Anticipating the march of the Teutones, he hurried over the Alps into Gaul, and falling upon them at a favorable moment (at Aquae Sextae, not far from Marseilles, 102 B.C.), almost annihilated the entire host. Two hundred thousand barbarians are said to have been slain. Marius now recrossed the Alps, and, after visiting Rome, hastened to meet the Cimbri, who were entering the northeastern corner of Italy. He was not a day too soon. Already the barbarians had defeated the Roman army under the nobleman Catulus, and were ravaging the rich plains of the Po. The Cimbri, unconscious of the fate of the Teutones, sent an embassy to Marius, to demand that they and their kinsmen should be given lands in Italy. Marius sent back in reply, "The Teutones have got all the land they need on the other side of the Alps." The devoted Cimbri were soon to have all they needed on this side.

A terrible battle almost immediately followed at Vercellae (101 B.C.). The barbarians were drawn up in an enormous hollow square, the men forming the outer ranks being fastened together with chains, to prevent the lines being broken. This proved their ruin. More than 100,000 were killed and 60,000 taken prisoners to be sold as slaves in the Roman markets. Marius was hailed as the "Saviour of his Country."

"The forlorn-hope of the German migration had performed its duty; the homeless people of the Cimbri and their comrades were no more" (Mommsen). Their kinsmen yet behind the Danube and the Rhine were destined to exact a terrible revenge for their slaughter.

THE SOCIAL, OR MARSIC WAR (91-89 B.C.).—Scarcely was the danger of the barbarian invasion past, before Rome was threatened by another and greater evil arising within her own borders. At this time all the free inhabitants of Italy were embraced in three classes,—Roman citizens, Latins, and Italian allies. The Roman citizens included the inhabitants of the capital and of the various Roman colonies planted in different parts of the peninsula (see p. 246, note), besides the people of a number of towns called municipia; the Latins were the inhabitants of the Latin colonies (see p. 246, note); the Italian allies (socii) included the various subjugated races of Italy.

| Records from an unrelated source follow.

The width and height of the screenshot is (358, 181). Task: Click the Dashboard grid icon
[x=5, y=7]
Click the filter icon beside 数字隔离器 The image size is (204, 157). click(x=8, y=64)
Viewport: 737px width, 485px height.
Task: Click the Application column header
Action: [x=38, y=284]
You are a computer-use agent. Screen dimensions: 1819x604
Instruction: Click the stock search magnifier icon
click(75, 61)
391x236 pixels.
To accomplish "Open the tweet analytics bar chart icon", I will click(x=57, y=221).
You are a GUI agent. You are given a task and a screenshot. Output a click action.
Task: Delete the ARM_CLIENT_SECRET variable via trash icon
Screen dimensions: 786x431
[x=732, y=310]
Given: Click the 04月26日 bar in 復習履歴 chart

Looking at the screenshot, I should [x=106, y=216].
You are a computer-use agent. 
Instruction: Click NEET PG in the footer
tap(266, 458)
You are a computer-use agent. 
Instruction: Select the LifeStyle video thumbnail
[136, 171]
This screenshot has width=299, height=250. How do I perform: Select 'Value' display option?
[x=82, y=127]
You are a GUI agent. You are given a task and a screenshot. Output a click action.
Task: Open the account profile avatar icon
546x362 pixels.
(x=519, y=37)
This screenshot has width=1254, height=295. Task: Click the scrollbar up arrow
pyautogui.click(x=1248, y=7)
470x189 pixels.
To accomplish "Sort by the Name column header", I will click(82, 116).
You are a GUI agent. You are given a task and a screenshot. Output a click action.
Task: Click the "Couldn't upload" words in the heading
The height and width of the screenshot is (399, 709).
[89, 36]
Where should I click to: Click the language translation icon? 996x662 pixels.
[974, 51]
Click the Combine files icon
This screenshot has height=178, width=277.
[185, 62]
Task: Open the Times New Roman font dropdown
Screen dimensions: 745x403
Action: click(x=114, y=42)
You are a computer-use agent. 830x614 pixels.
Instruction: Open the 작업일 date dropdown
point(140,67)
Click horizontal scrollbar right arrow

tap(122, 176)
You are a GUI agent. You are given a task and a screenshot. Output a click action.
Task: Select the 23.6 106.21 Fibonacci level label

The Social, or Marsic War (as it is often called on account of the prominent part taken in the insurrection by the warlike Marsians) was a struggle that arose from the demands of the Italian allies for the privileges of Roman citizenship, from which they were wholly excluded. Their demands were stubbornly resisted by both the aristocratic and the popular party at Rome. Some, however, recognized the justice of these claims of the Italians. The tribune Livius Drusus championed their cause, but he was killed by an assassin. The Italians now flew to arms. They determined upon the establishment of a rival state. A town called Corfinium, among the Apennines, was chosen as the capital of the new republic, and its name changed to Italica. Thus, in a single day, almost all Italy south of the Rubicon was lost to Rome. The Etrurians, the Umbrians, the Campanians, the Latins, and some of the Greek cities were the only states that remained faithful.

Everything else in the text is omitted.